自らが持てる全ての仕掛けを動員したティランは、万が一の敗北さえありえないと確信していた。
それでも彼はその拳を更に何度も何度も叩きつけ続ける。
既に意識が途絶えているであろう対戦相手に向けてではなく、自分に逆らえばこうなるという恐怖を民衆に植え付けるために。
「どりゃあああッッ!!」
そうして一分にも及んだ乱撃は大きく振り抜かれた一撃で終わりを迎えた。
「どうだ!! ゴミども!! 最強は俺だ!! 分かったか!?」
相手の状態を確認することもなく、興奮のまま観客に向かって吠えるティラン。
どんな奴が挑んで来ようと、この街の支配者は未来永劫自分であると。
しかし、その返事は観客席からではなく彼の背後から戻ってきた。
「あっ、もう終わった?」
凄惨な殺戮ショーに相応しくない呑気な声が聞こえた方へとティランが振り返る。
そこには涼しげな顔をして佇んでいる銀髪の男の姿があった。
「えーっと……それじゃあ攻撃時間がちょうど一分で……ラッシュ攻撃のDPSが……脆弱デバフをもらった状態の物理カット率が……で、そこからパッシブ【スティールスキン】の固定値減算を処理すると……おおっ……ちょうど100ダメージだ! なるほど、これが100ダメージの感覚かぁ……いてて……」
口の端から僅かに垂れた血液を拭きながら男はティランに理解不能な言葉を紡いでいく。
「何故だ……何故、立っている……あ、ありえない……」
理解できないのは言葉だけではなかった。
持てる仕掛けを全て用いた上で一切の加減無く殺す気で殴りつけた。
これまで同じ状況で同じ攻撃を受けて立ち上がれた者は一人としていない。
仮に生きていたとしても二度と自分に逆らおうという気さえ起こせないほどの苦痛を味わわせたはず。

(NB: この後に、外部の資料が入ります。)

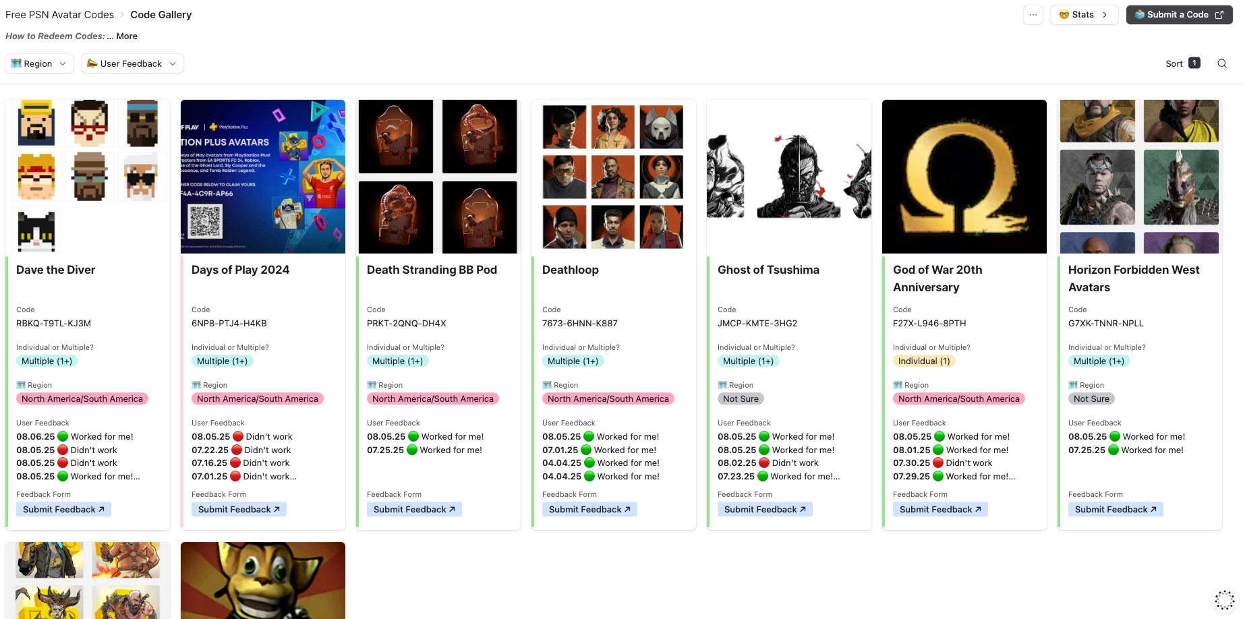Click the Individual (1) tag on God of War

click(924, 361)
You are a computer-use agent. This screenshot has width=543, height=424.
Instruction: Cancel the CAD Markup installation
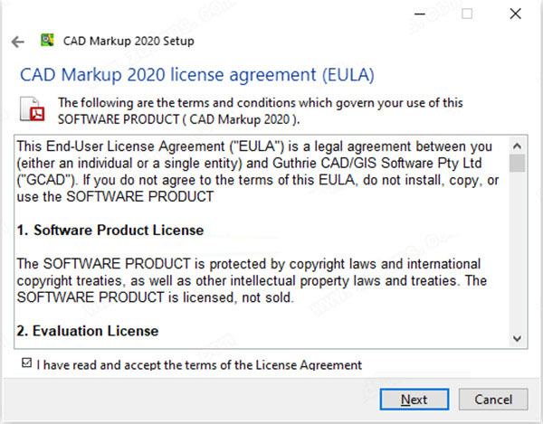493,400
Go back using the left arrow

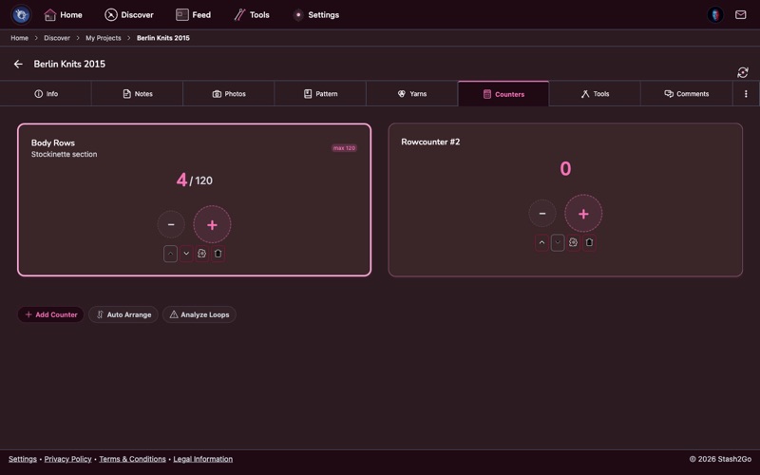point(18,65)
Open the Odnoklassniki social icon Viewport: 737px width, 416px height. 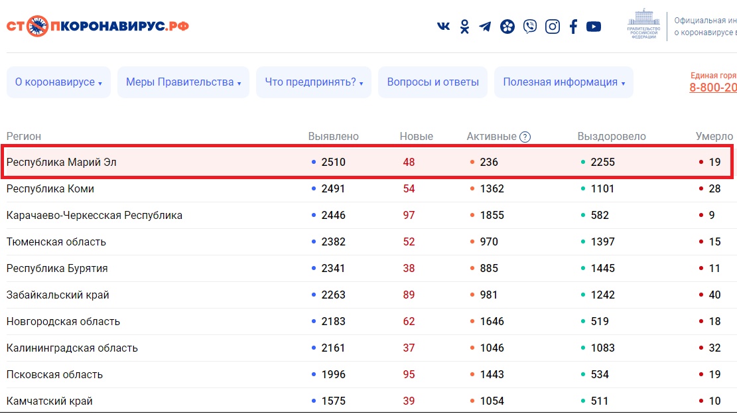pos(465,27)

だが、目の前の男は欠片ほどの恐怖も見せずに平然と佇んでいる。
「いや、流石に体力バーは表示してくれないから今後に備えて一度耐久力のテストをしときたかったんだよ。でも一章じゃちょうど良い塩梅のダメージを通してくれる相手を探すにも一苦労だし、どうしたもんかと悩んでたんだけど……あんたがちゃんと死ぬほど狡いおかげでチャートに無駄なく組み込めて助かったよ」
「な、何なんだ……貴様はさっきから何を言ってる……」
「ん? だから、あんたはちょうど良い塩梅の雑魚敵だって言ったんだよ」
自分が敵とすら見られていなかったことにティランは生まれて初めての感情を抱く。
それは自分とは生物としての格が遥かに違う者への恐怖だった。
「お、俺が……俺が負けるわけ……う、うわああああああ!!」
それでも矜持か本能か、ティランは恐慌状態に陥りつつも敵に向かって拳を突き出した。
しかし向こうにとって、彼は既に役割を終えた用済みの存在だった。
顔面を捉えるはずだった拳はあっさりと空を切る。
代わりに下から放たれたシルバのアッパーがティランの顎を捉えた。
巨体が高々と打ち上がり、文字通り空中で二転三転とする。
長い滞空時間の最後に、彼の巨体は頭から舞台上へと突き刺さって倒れ伏した。
何が起こったのか理解できない観客は沈黙し、場内は耳が痛くなるほどの静寂に包まれた。
そんな中で一瞬遅れて状況を飲み込んだ審判が駆け寄り、ティランの状態を確認する。
白目を剥き、ピクリとも動かないそれは買収されている彼を以てしてもどうしようもなかった。
頭の上で手が交差させられ、会場中に試合の決着が報せられる。
試合時間1分46秒――挑戦者のノックアウト勝利。